Cisjordanie: Un rabbin aide les Palestiniens face aux violences des résidents d’implantation
Arik Ascherman, de l'ONG Rabbis for Human Rights condamne le massacre du 7 octobre, ajoutant que les Israéliens se sont pas prêts à faire la distinction entre terroristes palestiniens et Palestiniens terrorisés
Sanglé dans sa coque de protection, nullement intimidé par les menaces, le rabbin Arik Ascherman monte la garde dans une oliveraie de Cisjordanie. A son échelle, ce militant protège les agriculteurs palestiniens de la vague de violence les visant depuis le début de la guerre entre Israël et le Hamas à Gaza.

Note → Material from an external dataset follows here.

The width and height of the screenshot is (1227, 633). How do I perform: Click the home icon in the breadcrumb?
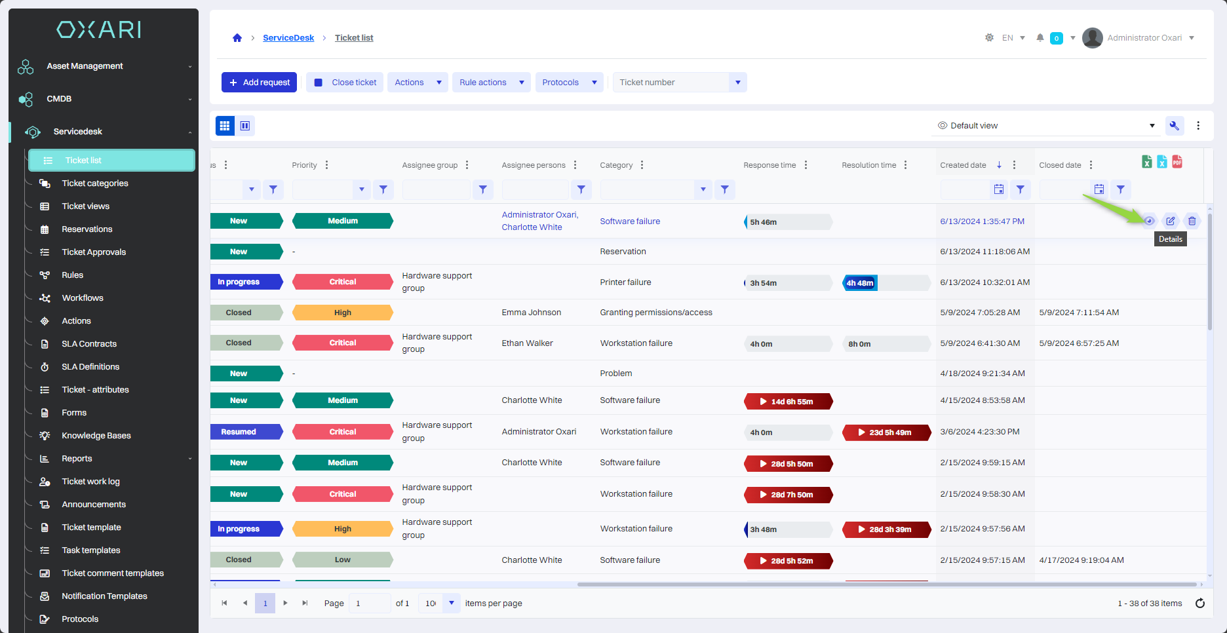coord(237,38)
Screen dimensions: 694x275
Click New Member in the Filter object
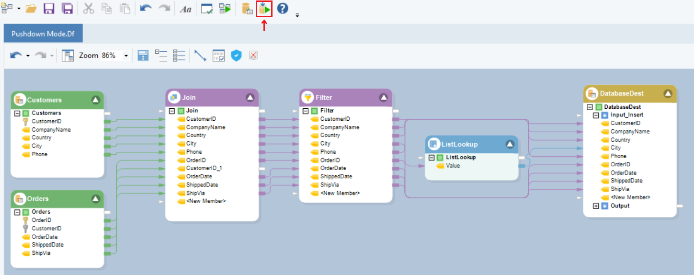[x=340, y=193]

« Il n’y a aucune excuse, aucune explication, aucune justification à ce que le Hamas a fait » le 7 octobre, affirme ce rabbin de 64 ans alors que derrière lui, des agriculteurs font tomber des olives dans une bâche étendue au pied des arbres multiséculaires.
Ce jour-là, le mouvement islamiste palestinien a tué 1 200 personnes en Israël, enlevé plus de 240 autres et déclenché une guerre qui a déjà fait plus de 11 000 morts à Gaza, selon le ministère de la Santé du Hamas.

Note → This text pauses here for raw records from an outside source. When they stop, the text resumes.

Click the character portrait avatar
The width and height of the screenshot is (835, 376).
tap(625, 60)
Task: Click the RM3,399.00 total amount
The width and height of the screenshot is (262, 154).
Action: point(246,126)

Après ça, « l’Israélien moyen n’est ni prêt ni désireux de faire la distinction entre les Palestiniens terroristes et les Palestiniens terrorisés », dit ce co-fondateur de l’ONG Rabbins pour les droits de l’Homme, faisant allusion aux violences commises à l’encontre des Palestiniens par les partisans du mouvement pro-implantation, des violences qui vont crescendo.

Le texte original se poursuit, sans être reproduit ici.